> **Records for the task**:
**********

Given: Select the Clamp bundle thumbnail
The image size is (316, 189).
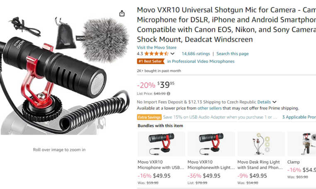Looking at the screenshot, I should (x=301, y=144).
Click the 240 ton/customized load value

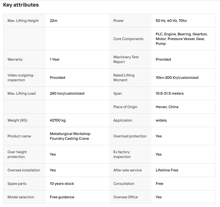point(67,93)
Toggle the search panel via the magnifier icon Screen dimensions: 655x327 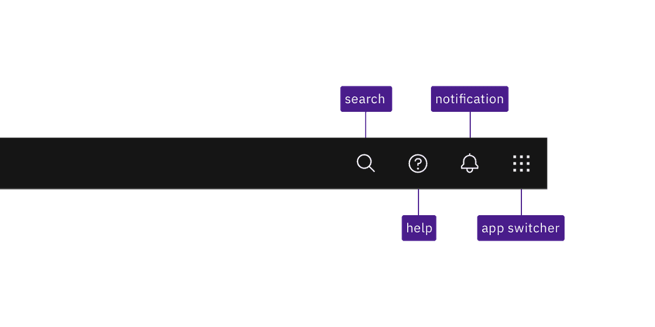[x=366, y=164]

**********

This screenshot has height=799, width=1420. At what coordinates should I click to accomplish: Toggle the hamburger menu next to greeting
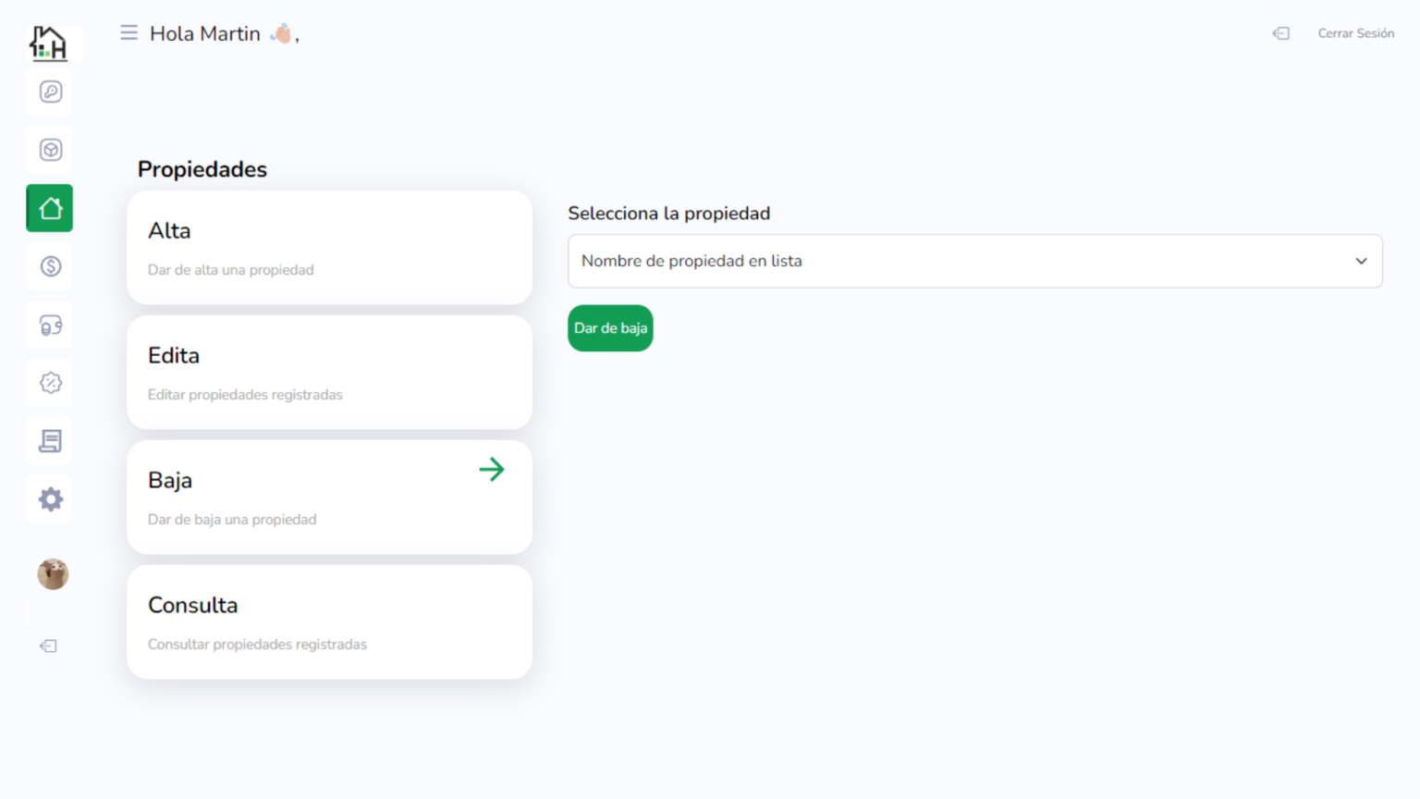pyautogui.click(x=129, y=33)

**********

> **What you should do**:
Copy the stretch of the data above from the line that contains "This screenshot has" through the line that contains "pyautogui.click(x=129, y=33)", including both of those lines. Leave the pictures out of your answer.

> **The reply**:
This screenshot has height=799, width=1420. At what coordinates should I click to accomplish: Toggle the hamburger menu next to greeting
pyautogui.click(x=129, y=33)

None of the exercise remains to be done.